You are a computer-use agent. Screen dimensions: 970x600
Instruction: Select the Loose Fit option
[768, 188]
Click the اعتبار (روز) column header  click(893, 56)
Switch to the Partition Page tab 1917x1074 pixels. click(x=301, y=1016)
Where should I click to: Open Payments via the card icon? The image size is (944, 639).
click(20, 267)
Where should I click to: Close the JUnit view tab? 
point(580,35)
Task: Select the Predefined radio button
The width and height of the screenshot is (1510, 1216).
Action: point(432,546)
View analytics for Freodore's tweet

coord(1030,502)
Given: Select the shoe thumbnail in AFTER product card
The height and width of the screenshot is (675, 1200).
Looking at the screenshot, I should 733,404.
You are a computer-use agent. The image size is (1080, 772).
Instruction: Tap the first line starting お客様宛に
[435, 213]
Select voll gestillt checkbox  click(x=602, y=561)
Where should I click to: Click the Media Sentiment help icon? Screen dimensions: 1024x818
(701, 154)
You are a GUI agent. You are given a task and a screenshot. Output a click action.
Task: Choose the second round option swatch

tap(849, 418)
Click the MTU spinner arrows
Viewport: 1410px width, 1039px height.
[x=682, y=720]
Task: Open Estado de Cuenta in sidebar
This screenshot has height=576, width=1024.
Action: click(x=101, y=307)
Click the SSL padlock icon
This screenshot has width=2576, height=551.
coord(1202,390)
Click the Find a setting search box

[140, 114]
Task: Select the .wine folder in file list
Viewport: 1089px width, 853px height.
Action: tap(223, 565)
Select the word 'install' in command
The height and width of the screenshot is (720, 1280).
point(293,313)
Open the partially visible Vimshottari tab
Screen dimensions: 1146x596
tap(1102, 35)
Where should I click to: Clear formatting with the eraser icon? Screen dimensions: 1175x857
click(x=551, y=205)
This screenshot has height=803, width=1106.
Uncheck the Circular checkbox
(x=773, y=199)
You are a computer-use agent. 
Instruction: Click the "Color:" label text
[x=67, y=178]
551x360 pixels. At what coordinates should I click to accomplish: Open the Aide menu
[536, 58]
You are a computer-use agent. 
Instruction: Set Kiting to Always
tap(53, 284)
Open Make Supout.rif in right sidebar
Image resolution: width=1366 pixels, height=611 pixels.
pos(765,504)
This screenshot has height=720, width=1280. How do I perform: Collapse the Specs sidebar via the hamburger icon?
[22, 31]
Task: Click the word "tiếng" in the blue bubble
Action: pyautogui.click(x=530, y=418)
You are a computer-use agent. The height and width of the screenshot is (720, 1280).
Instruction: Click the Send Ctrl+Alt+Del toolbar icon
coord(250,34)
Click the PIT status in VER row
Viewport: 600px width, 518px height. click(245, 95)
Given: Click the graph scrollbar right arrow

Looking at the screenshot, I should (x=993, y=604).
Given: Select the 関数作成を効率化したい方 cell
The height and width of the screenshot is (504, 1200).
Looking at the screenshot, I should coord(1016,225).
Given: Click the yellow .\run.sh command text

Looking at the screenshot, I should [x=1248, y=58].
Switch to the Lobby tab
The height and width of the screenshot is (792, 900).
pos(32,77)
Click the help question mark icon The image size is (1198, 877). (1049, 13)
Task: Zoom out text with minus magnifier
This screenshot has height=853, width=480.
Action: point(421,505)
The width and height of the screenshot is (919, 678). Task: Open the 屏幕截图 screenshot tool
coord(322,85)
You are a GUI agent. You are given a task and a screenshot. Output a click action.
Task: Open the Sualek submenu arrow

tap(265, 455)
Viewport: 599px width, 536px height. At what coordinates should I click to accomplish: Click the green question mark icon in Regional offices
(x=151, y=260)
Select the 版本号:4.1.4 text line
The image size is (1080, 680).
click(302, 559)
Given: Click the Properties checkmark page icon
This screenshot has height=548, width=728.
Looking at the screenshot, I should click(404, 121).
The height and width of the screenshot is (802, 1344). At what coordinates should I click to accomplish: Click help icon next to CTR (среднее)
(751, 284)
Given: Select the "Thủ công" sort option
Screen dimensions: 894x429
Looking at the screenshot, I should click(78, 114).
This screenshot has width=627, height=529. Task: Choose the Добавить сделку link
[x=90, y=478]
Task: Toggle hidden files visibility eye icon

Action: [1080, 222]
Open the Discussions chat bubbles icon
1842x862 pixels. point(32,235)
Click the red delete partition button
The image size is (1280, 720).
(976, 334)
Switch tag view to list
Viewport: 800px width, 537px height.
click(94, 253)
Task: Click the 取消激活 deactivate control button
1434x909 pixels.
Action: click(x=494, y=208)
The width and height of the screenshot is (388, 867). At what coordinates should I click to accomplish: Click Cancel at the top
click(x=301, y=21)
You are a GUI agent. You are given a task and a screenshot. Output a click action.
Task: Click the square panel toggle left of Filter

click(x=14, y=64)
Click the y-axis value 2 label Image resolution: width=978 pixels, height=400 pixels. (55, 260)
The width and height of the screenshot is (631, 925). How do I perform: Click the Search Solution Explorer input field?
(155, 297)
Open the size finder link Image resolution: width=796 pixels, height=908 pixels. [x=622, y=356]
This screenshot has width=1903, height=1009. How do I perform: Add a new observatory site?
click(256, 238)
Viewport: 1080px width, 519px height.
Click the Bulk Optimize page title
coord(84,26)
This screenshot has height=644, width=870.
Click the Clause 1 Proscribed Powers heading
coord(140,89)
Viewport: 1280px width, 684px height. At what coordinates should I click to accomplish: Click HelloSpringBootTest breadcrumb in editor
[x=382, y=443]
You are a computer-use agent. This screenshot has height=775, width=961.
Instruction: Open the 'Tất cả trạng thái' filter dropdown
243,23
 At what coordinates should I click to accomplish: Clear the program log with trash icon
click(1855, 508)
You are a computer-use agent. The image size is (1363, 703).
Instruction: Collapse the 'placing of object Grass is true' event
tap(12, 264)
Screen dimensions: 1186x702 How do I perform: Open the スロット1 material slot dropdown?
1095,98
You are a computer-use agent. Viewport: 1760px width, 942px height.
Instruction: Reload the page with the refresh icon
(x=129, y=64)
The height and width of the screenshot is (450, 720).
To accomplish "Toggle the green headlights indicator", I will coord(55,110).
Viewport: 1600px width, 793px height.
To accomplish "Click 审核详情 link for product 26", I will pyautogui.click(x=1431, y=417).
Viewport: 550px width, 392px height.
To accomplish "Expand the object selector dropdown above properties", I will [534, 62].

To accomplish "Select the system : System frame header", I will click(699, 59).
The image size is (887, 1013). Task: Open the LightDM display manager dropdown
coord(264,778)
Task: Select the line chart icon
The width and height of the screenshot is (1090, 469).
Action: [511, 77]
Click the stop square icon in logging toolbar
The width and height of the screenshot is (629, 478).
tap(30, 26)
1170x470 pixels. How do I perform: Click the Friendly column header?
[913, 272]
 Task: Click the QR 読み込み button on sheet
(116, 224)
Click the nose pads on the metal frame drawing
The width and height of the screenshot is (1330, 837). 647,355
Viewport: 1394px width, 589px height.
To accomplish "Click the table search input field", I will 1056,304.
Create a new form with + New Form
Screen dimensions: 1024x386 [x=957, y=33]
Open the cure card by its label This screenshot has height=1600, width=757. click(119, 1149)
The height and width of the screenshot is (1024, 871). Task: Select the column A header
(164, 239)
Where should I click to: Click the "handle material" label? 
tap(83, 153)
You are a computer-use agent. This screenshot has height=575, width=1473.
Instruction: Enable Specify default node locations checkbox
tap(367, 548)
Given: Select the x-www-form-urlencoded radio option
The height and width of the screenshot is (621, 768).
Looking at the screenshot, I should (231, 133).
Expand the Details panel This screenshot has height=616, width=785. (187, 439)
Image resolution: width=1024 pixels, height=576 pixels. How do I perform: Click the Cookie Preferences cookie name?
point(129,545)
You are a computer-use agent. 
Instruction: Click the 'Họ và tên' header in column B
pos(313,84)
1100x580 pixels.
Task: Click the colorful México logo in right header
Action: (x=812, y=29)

=-=-=-=-=

_Required work:_
Restate the data verbatim through the "Task: Select the Predefined radio button" line.

_Solution to this task:_
You are a computer-use agent. Screen dimensions: 970x600
Instruction: Select the Loose Fit option
[768, 188]
Click the اعتبار (روز) column header  click(893, 56)
Switch to the Partition Page tab 1917x1074 pixels. click(x=301, y=1016)
Where should I click to: Open Payments via the card icon? The image size is (944, 639).
click(20, 267)
Where should I click to: Close the JUnit view tab? 
point(580,35)
Task: Select the Predefined radio button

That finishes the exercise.